>> start MATERIAL TO PROCESS

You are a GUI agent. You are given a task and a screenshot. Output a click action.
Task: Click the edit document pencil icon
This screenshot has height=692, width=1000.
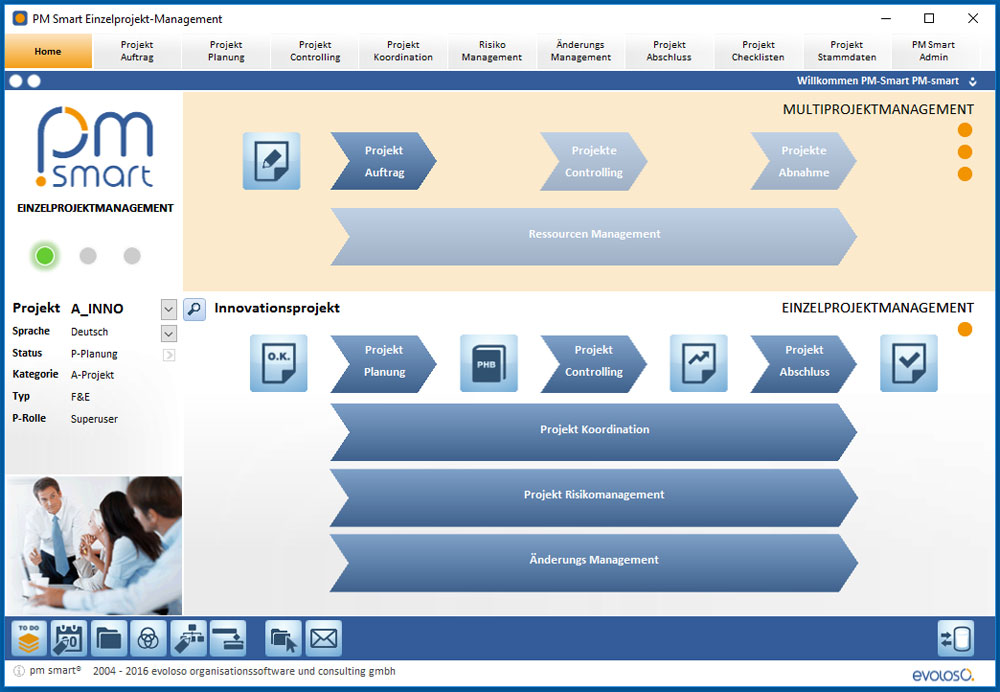(x=271, y=161)
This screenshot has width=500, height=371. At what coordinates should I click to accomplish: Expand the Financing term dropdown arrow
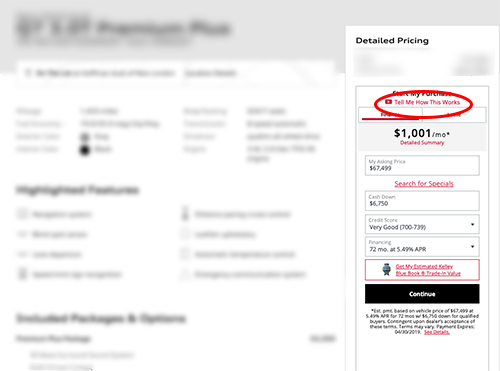(472, 247)
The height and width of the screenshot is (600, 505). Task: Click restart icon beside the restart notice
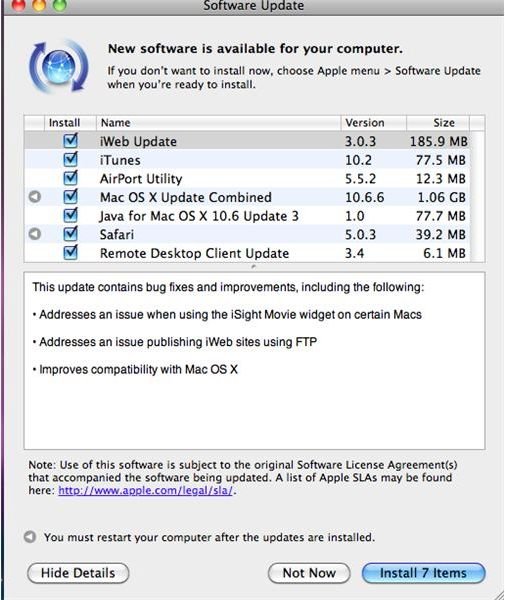tap(30, 537)
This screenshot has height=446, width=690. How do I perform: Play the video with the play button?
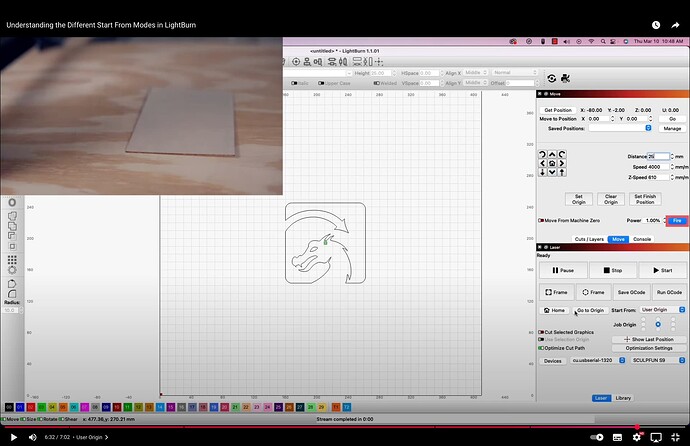[x=13, y=437]
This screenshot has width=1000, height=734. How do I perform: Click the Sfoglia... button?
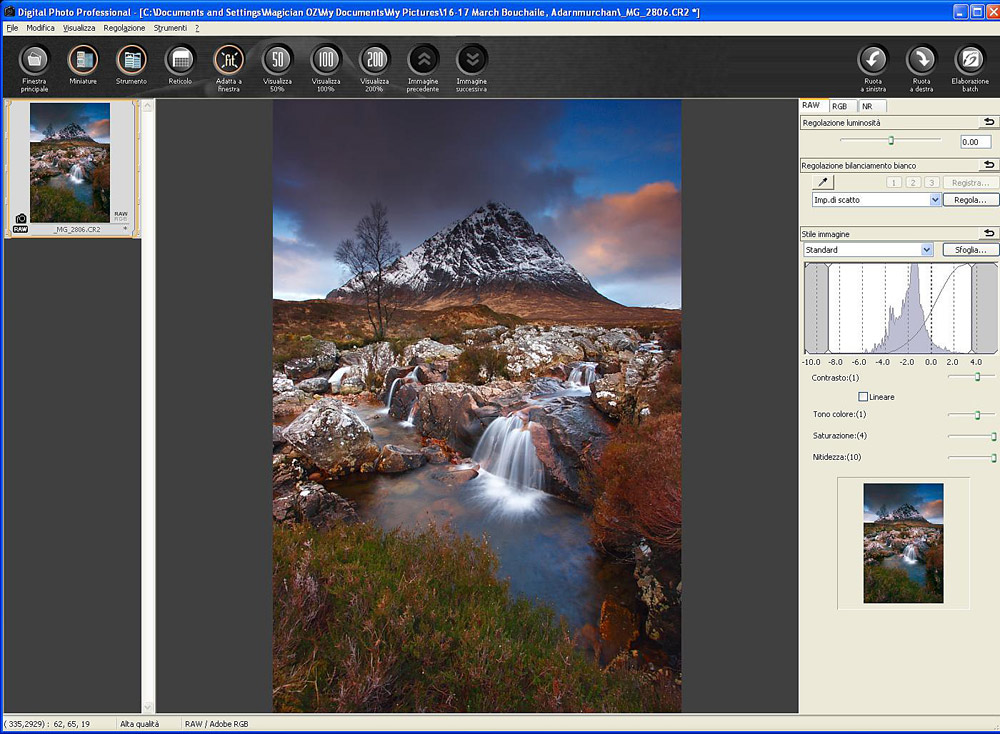[969, 250]
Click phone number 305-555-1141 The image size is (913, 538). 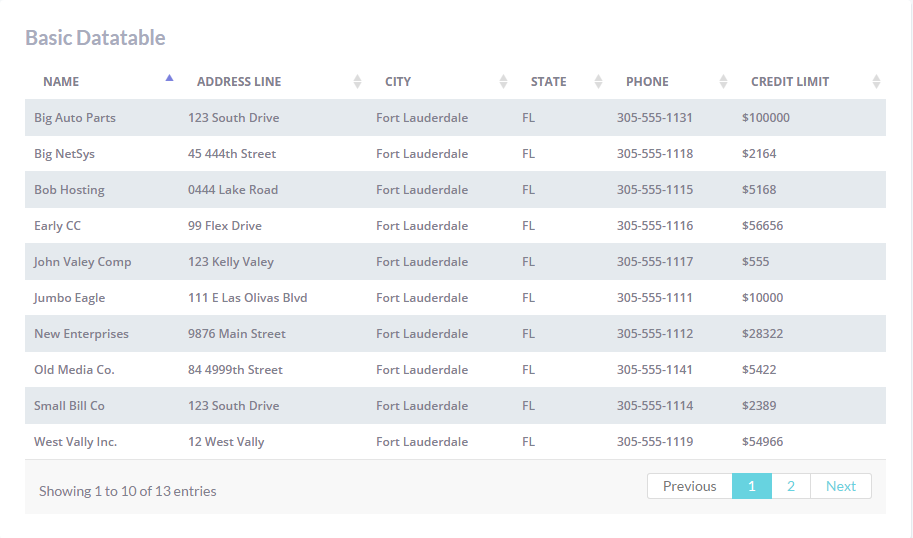click(x=655, y=370)
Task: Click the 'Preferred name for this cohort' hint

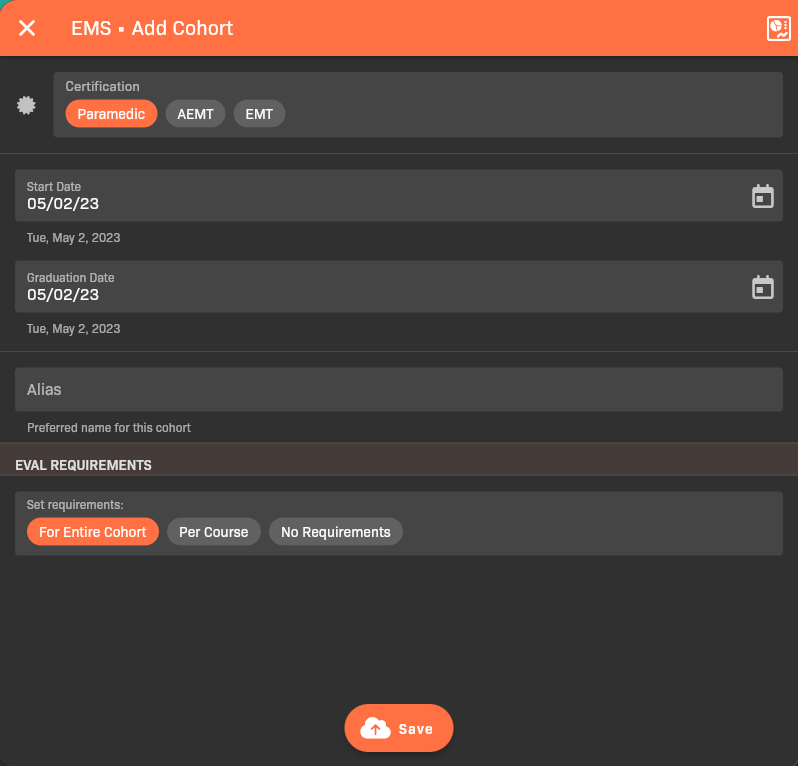Action: click(x=109, y=428)

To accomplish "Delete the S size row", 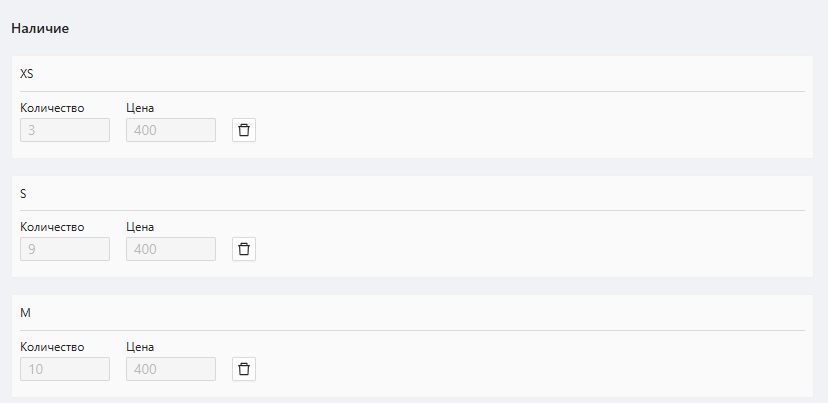I will pyautogui.click(x=244, y=249).
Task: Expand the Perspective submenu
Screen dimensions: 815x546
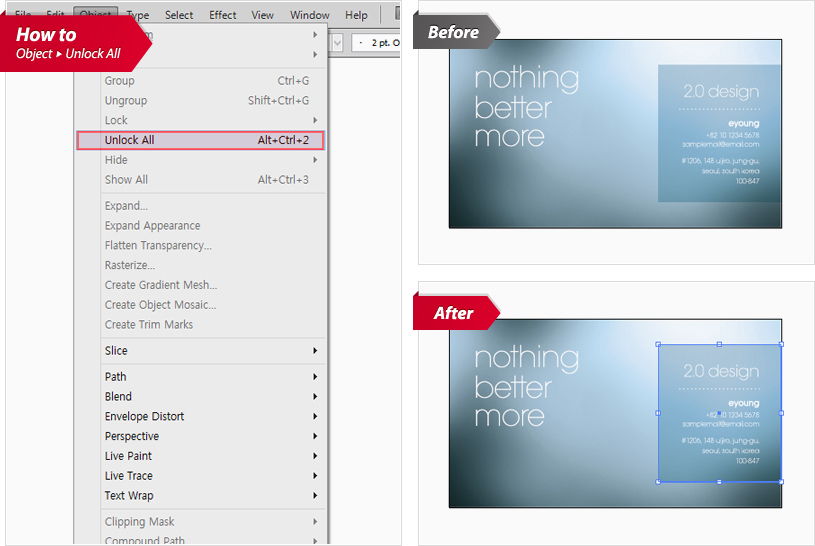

>> end MATERIAL TO PROCESS

WHAT YOU WILL DO
Show every line of the listing above that contains the string "height". Case counts.

EXERCISE RESULT
This screenshot has height=692, width=1000.
This screenshot has width=500, height=371. At what coordinates should I click to accomplish: Expand the Financing term dropdown arrow
The height and width of the screenshot is (600, 505). Task: Click restart icon beside the restart notice
This screenshot has height=446, width=690. How do I perform: Play the video with the play button?
This screenshot has width=1000, height=734. How do I perform: Click the Sfoglia... button?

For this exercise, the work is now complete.